▸ **Aufgabe**: Zähle auf, wo laut dem ersten Absatz des Textauszugs über den Klaps auf den Po diese Sache seit Jahren beobachtet wird.

==== Textauszug ====

Illustration: Julia Schubert


Es gibt da eine Sache, die wir seit Jahren auf Bolzplätzen, in Sporthallen, bei TV-Übertragungen von Fußballspielen und in Elena’s Eckkneipe beobachten und nicht ganz verstehen. Es geht um eure Hand und die Hinterteile eurer Kumpels oder Mannschaftskollegen. Und darum, dass die beiden recht oft den Weg zueinander finden – viel öfter als bei uns auf jeden Fall.

Nehmen wir zum Beispiel das Einwechselszenario beim Fußball oder beim Handball: Jochen soll aufs Feld, und während er die Seitenlinie überschreitet, bekommt er vom Trainer oder einem Mitspieler einen Klaps auf den Po. Wenn Jochen ein Tor geschossen hat, der jubelnde Pulk um ihn sich langsam zerstreut und der Torschütze davon trabt, was gibt ihm sein Mannschaftskollege dann noch schnell mit auf den Weg? Einen Klaps auf den Po. Und wenn Jochens kleiner Bruder, der mit Fußball gar nichts am Hut hat, abends einen Kumpel an der Bar entdeckt, der mit dem Rücken zu ihm steht, haut er ihm manchmal auch auf den Hintern.

==== Angezeigte Einträge ====

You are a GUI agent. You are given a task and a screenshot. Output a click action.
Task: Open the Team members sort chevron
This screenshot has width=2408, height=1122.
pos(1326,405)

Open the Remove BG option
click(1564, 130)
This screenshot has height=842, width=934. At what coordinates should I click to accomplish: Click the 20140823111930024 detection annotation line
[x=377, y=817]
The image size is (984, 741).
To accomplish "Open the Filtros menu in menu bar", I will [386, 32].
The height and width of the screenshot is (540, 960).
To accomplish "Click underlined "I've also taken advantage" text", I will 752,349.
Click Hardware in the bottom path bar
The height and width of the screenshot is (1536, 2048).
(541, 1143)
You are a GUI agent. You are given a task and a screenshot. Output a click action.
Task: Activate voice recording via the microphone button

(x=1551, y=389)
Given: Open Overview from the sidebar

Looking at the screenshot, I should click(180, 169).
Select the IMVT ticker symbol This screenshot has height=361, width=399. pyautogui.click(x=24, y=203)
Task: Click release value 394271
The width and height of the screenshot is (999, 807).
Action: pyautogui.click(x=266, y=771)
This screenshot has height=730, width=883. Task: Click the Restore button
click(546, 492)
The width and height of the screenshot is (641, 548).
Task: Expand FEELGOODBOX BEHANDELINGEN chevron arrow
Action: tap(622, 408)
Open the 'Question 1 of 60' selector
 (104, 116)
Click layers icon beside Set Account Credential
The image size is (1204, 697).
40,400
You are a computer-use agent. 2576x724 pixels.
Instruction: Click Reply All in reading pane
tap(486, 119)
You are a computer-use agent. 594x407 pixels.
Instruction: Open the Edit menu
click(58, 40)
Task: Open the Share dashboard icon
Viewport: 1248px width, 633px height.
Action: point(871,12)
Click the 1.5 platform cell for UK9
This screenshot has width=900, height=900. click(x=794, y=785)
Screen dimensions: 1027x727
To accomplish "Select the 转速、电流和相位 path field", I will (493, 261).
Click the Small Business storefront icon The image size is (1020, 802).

====

▸ **Antwort**:
- auf Bolzplätzen
- in Sporthallen
- bei TV-Übertragungen von Fußballspielen
- in Elena’s Eckkneipe